Part IV ends with the town limping back to normal afterwards. The Brunists are not prosecuted, but are allowed to move on, entirely unwelcome in West Condon, although Abner Baxter defiantly holds secret meetings. In searching Himebaugh's house, his cats are found, almost all drowned in his bathtub, while Himebaugh himself is not found for some time, having starved himself to death hiding in the Bruno bedroom.

===Epilogue: Return===

Miller turns out to be alive after all, having been rescued by Happy Bottom. He is recovering slowly at the hospital. While he is all in favor of leaving West Condon, Happy won't hear of it. As motivation, she tells him the Brunists are certainly going to return on their first anniversary, knowing he will want to cover that story.

==Mine disaster source==

On December 21, 1951, a major explosion about 8 p.m. at a coal mine in West Frankfort, Illinois, killed 119 men, and as in the novel, there was one survivor, who had been found with a small group separated from the rest. Also as in the novel, the local high school basketball game, begun at 7:30, was abandoned, and the gymnasium was converted into a temporary morgue.

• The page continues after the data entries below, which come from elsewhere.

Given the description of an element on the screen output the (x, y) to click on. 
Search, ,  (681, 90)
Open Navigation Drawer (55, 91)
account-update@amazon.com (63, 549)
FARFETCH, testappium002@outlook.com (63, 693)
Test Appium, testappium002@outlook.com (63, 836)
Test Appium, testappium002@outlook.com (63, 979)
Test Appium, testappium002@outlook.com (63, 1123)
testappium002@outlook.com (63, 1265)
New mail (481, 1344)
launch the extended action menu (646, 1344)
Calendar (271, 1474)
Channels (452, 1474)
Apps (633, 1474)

Coover, at the time, was attending college in Carbondale, Illinois, two counties away. His family lived in Herrin, one county away, where his father was a newspaper editor.

==Awards==

Coover won the 1967 William Faulkner Foundation Award for the "best first novel of the year." The three judges found the novel to be "both comic and serious, worldly and religious."

==Reception==

It is a novel of intensity and conviction—even though he forgets which of his many stories he most wants to tell and cries uncle in the clutch.
— Webster Schott, The New York Times

He has written ... a full-fledged account of the origin and growth of a fundamentalist cult in a seedy Midwestern coal town, the corrosive effect on the town and the people in it, all culminating in an apocalyptic day of violence, disorder and hysteria.